Exercise text:
# # # #
Chapter 10
Algorithmic Speed and The Future of Lethality
Virginia Bacay Watson
“The history of command can thus be understood in terms of a race between the demand for information and the ability
of command systems to meet it.”
— Martin van Creveld
Command in War (1985)
Lethality has long served as a core organizing principle in military thought, doctrine, and capability development. Traditionally understood as the capacity to inflict physical destruction on an adversary, lethality has been measured in range, payload, accuracy, survivability, and firepower. Its logic has been platform-centered and materially grounded: the destructive effect resides in weapons, while human actors determine when and how that effect is applied.
The diffusion of artificial intelligence across military systems complicates this settled understanding. Policymakers and strategists increasingly invoke “AI lethality,” yet the term is often left undefined, sometimes implying greater destructive yield, other times suggesting something more structural. This ambiguity risks obscuring a deeper transformation already underway.
# # # #
Provided data:
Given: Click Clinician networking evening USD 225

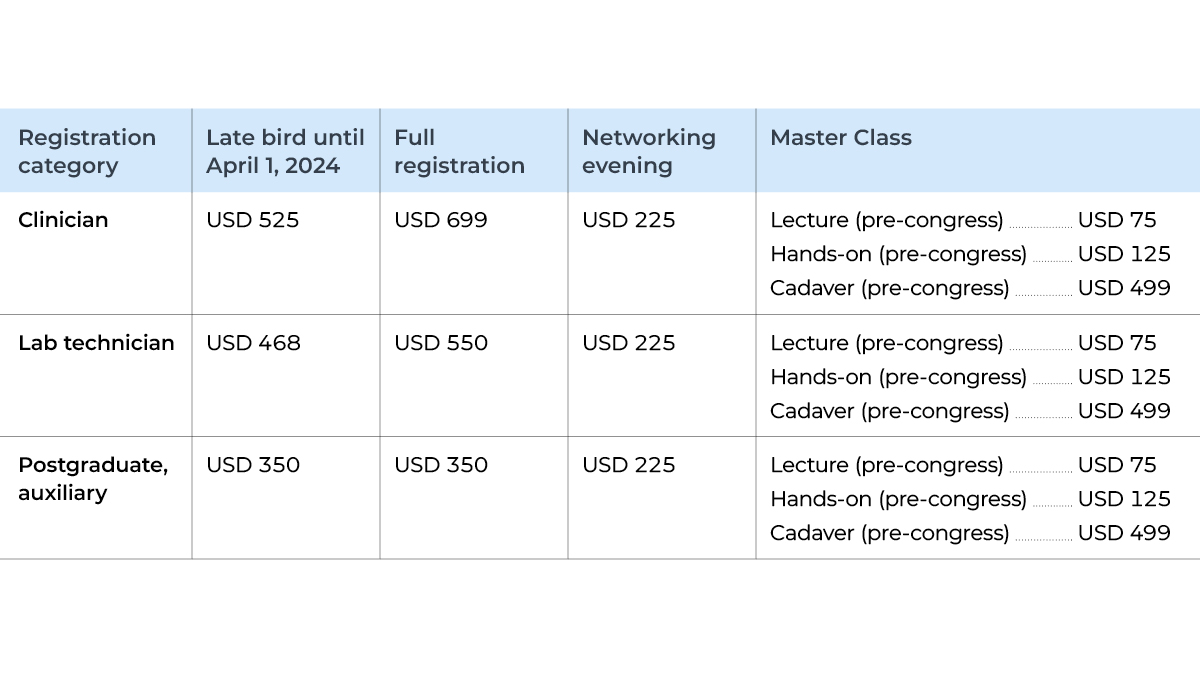Looking at the screenshot, I should click(x=629, y=220).
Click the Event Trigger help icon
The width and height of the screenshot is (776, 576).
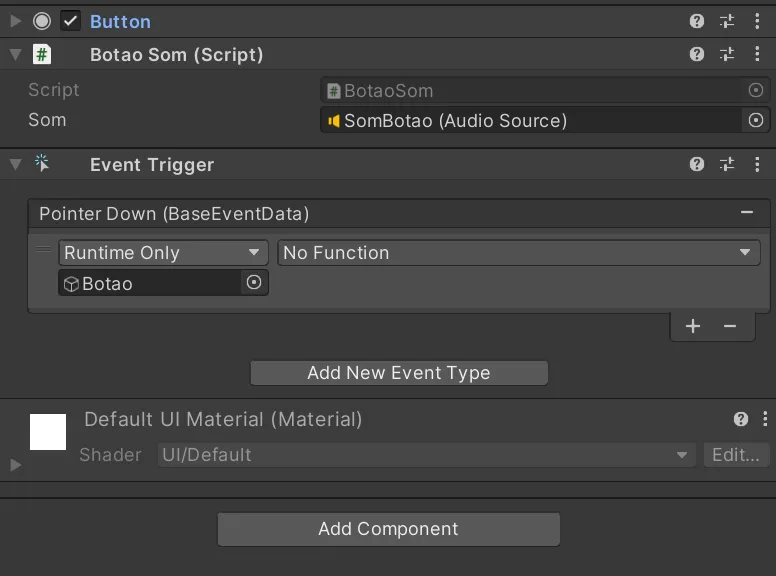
# # # #
Requirement A: Render this sentence from the chapter on algorithmic speed and lethality into Spanish: "This ambiguity risks obscuring a deeper transformation already underway."
Requirement B: Carry the chapter on algorithmic speed and lethality forward from its final sentence, in the same voice.

Exercise output A: Esta ambigüedad corre el riesgo de ocultar una transformación más profunda que ya está en marcha.

Exercise output B:
AI lethality does not simply amplify firepower. It reorganizes the informational and temporal conditions under which force becomes possible, timely, and decisive. Whereas conventional lethality resides in platforms and munitions, AI lethality resides in data architectures, decision systems, and networked integration that shape how, when, and whether force is employed at all. The locus of advantage shifts from explosive output to decision tempo.
In an era of competitive multipolarity—especially in the Indo-Pacific—this shift carries profound implications for deterrence credibility, crisis stability, and force design. This chapter argues that AI lethality represents a structural shift from weapon-centered destruction to system-level decision advantage, redefining how military power is generated, governed, and contested.